Я не пробыл еще и пяти минут в своем служебном кабинете, как раздался телефонный звонок. Я снял трубку.

— Господин оберштурмбанфюрер, — произнес бесстрастный голос.

— Да?

— У телефона Пик, крематорий номер два. Докладываю, господин оберштурмбанфюрер: евреи двадцать шестого эшелона взбунтовались.

— Что?

— Евреи двадцать шестого эшелона взбунтовались. Они набросились на шарфюреров, наблюдавших за раздеванием, захватили их оружие и оборвали электрические провода. Наружная охрана открыла огонь, и евреи отвечали.

— Дальше.

— С ними трудно справиться. Они засели в раздевалке и обстреливают ведущую туда лестницу, как только на ней появляются чьи-нибудь ноги.

— Хорошо, Пик, сейчас приеду.

Я быстро повесил трубку и вскочил в машину.

— Крематорий номер два! Поспешите, Дитс!

Дитс кивнул головой, и машина рванулась вперед.
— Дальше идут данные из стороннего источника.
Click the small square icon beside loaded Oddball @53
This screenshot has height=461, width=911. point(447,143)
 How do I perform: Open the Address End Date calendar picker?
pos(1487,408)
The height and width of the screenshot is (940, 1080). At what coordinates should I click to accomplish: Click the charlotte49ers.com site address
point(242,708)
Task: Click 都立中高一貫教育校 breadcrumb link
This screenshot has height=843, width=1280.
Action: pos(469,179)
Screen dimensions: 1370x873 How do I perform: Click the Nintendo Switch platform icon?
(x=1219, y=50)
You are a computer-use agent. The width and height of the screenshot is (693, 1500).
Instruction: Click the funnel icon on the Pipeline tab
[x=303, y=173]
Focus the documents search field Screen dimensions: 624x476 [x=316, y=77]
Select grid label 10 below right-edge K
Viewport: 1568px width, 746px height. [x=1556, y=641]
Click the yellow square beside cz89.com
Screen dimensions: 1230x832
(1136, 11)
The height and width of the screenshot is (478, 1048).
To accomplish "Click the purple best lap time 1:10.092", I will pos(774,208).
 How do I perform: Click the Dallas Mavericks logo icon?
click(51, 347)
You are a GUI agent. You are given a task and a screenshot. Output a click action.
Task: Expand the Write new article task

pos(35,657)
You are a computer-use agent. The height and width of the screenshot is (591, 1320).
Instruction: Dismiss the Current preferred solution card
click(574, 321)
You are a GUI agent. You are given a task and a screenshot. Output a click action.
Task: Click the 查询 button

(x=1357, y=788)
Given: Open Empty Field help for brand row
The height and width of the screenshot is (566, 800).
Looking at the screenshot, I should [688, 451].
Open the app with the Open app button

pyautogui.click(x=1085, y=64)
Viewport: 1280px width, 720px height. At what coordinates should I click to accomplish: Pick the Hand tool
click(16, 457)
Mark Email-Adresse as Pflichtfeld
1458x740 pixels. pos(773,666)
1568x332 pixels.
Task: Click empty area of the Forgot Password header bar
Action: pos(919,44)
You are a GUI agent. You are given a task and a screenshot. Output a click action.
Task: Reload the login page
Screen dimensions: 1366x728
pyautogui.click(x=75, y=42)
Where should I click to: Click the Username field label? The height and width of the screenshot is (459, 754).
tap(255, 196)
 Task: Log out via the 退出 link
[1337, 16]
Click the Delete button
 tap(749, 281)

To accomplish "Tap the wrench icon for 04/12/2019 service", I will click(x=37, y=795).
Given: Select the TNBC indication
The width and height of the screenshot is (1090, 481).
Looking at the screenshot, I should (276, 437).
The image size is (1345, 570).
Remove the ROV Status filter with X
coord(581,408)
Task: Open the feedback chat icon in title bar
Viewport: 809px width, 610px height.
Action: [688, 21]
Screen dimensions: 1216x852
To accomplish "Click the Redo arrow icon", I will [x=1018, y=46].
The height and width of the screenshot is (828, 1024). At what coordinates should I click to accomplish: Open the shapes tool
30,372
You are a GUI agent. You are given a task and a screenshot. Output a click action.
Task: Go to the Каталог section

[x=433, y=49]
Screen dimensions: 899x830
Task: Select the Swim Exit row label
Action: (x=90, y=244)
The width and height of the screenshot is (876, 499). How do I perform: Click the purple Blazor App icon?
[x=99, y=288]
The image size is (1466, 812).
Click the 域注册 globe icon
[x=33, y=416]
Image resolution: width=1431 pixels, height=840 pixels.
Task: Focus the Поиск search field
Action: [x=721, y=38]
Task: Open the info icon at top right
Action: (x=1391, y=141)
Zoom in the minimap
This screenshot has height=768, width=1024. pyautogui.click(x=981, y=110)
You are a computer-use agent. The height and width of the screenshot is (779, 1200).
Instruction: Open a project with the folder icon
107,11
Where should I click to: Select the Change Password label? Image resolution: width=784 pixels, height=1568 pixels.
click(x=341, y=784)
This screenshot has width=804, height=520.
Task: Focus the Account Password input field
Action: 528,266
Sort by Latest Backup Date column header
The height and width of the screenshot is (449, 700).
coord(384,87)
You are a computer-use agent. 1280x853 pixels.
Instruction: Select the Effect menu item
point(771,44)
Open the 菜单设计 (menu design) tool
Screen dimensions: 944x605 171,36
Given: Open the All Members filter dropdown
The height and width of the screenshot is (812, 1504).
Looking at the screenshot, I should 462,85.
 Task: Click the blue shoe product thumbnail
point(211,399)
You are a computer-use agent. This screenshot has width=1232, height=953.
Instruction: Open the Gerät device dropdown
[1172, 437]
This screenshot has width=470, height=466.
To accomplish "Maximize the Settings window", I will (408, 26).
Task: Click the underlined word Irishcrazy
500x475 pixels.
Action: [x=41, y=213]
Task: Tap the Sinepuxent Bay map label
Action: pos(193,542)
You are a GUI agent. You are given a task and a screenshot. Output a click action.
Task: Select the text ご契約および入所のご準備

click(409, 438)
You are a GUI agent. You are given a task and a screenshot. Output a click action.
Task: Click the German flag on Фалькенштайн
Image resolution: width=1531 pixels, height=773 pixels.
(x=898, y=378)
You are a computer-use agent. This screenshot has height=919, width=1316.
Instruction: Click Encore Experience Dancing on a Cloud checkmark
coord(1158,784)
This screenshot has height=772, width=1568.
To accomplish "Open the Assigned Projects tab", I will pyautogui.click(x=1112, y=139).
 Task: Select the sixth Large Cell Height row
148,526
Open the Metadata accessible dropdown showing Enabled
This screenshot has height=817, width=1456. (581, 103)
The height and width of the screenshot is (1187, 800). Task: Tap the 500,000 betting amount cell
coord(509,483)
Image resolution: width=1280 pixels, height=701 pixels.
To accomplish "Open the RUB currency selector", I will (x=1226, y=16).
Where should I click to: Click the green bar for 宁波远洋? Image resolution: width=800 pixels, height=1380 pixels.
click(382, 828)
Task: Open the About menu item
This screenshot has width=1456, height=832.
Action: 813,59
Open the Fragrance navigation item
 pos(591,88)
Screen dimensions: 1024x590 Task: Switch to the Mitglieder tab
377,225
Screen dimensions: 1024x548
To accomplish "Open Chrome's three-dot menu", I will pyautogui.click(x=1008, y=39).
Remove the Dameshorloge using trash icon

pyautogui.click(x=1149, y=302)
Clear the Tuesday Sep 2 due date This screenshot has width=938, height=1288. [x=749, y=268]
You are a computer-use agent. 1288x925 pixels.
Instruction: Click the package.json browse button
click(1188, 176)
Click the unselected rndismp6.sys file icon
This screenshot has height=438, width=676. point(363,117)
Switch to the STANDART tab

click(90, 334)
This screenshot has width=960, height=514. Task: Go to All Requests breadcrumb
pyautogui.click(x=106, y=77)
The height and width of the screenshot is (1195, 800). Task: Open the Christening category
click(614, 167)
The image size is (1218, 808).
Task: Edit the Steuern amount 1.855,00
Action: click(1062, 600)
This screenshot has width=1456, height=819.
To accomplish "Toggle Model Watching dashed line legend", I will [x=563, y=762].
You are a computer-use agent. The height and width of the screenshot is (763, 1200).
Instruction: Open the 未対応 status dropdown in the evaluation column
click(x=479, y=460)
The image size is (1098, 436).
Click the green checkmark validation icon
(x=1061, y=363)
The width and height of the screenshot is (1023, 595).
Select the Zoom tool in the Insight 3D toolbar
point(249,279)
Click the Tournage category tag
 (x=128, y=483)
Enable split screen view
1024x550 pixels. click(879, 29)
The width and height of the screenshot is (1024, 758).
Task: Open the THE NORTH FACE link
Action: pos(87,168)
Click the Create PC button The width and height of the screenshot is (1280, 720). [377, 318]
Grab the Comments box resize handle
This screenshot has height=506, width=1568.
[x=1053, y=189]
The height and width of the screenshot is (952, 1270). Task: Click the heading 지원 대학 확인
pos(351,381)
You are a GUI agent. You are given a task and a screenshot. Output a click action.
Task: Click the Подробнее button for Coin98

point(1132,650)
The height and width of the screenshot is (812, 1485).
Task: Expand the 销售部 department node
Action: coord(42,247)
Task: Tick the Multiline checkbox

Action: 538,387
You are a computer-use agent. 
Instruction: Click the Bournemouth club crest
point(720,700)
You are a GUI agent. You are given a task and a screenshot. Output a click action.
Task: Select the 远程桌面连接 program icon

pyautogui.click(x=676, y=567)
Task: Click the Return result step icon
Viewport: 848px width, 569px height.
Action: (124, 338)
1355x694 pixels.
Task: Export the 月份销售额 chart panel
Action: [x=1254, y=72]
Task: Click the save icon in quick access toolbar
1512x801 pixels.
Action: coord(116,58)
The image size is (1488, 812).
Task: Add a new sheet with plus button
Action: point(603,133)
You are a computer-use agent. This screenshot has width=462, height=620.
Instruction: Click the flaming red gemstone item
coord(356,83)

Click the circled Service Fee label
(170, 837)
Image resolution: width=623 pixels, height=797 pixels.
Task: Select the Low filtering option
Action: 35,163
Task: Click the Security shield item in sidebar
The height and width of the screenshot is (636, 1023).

Я был потрясен — никогда еще у меня не было мятежей.

Тормоза заскрипели на усыпанном гравием дворе крематория. Я выскочил из машины. Пик был уже тут. Он стал слева от меня, и мы быстро зашагали к раздевалке.

— Сколько шарфюреров они обезоружили?

— Пять.

— Чем были вооружены шарфюреры?

— Автоматами.

— Евреи уже много стреляли?

— Да, немало, но у них еще должны быть патроны. Мне удалось закрыть дверь раздевалки. У меня двое убитых и четверо раненых, — продолжал он, — не считая, конечно, пяти шарфюреров в раздевалке. Эти...

Я оборвал его.

— Что вы предлагаете?

Подумав, Пик сказал:

— Мы могли бы взять их измором.

— Об этом не может быть и речи, — сухо отрезал я. — Мы не имеем права надолго останавливать крематорий. Он должен работать безостановочно.